Flexeril side effects are minimal, but there are few long terms risks. Flexeril is currently not categorized as a controlled substance by the Drug Enforcement Administration (DEA). The drug has a slight potential for abuse due to its sedating effects.
People sometimes abuse Flexeril for its subjective high, categorized by feelings of sedations, relaxations, and mild euphoria. Flexeril is abused along with CNS depressants such as Alcohol, Benzodiazepines (Kaye, A.M. and Kaye, A.D., 2015).
Study on the Effects of Flexeril
A study on the effects of cyclobenzaprine in animals showed that cyclobenzaprine reduced or eliminated skeletal muscle hyperactivity.

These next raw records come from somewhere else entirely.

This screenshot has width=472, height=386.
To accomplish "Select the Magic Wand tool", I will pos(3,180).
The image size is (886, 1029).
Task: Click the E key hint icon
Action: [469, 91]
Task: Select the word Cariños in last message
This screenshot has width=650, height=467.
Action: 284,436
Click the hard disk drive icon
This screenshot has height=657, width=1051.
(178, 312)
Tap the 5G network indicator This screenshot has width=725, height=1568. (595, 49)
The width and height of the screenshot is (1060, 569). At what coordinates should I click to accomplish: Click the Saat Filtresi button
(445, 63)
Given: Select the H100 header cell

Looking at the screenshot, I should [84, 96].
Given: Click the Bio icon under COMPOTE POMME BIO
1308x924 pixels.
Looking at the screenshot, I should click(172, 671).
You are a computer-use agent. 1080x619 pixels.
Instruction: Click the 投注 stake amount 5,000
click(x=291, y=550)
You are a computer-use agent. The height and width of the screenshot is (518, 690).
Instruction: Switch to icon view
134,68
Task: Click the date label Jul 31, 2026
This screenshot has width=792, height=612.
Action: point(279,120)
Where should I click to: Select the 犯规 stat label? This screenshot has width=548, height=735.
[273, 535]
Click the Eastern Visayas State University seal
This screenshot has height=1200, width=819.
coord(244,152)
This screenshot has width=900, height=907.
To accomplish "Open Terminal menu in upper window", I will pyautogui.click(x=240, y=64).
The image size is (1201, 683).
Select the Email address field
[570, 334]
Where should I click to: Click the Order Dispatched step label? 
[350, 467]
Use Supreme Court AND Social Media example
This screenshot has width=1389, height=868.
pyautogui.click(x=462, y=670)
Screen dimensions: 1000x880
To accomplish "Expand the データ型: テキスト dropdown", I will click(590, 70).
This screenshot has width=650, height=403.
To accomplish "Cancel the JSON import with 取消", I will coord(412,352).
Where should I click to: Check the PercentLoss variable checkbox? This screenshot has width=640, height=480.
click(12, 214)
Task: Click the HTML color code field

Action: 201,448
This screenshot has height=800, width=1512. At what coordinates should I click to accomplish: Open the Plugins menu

Cyclobenzaprine does not act at the neuromuscular junction or directly on skeletal muscle.
According to this research, cyclobenzaprine works mainly in the central nervous system at the brain stem level rather than the spinal cord. Still, its action on the latter may add to its total skeletal muscle relaxant activity. Evidence suggests that cyclobenzaprine has a net effect of reducing tonic somatic motor activity, affecting both the gamma and alpha motor systems (Linden, C.H., Mitchiner, J.C., Lindzon, R.D. and Rumack, B.H., 1983).
Although Flexeril isn’t a controlled substance, it does possess slight abuse potential. The side effects of Flexeril abuse include:
- Elevated heart rate.
- Excessive drowsiness.
- Dry mouth.
- Impaired cognitive function.
- Physiological dependence.
Data of Muscle Relaxers Being Abused
A search of skeletal muscle relaxant exposures reported to the Florida Poison Information Center Network from 2009 to 2012 was done to explore the potential shift in abuse or misuse of drugs after carisoprodol was categorized as a controlled substance. Intentional abuse of carisoprodol, cyclobenzaprine, and a combination of additional muscle relaxants were among the data gathered.
After carisoprodol was categorized as a controlled substance in 2012, there were 75 occurrences of carisoprodol exposure, compared to an average of 132 cases per year between 2009 and 2011. Surprisingly, the instances of cyclobenzaprine poisoning fell to 27 in 2012, down from an average of 36 per year between 2009 and 2011 (Witenko C, Moorman-Li R, Motycka C, et al).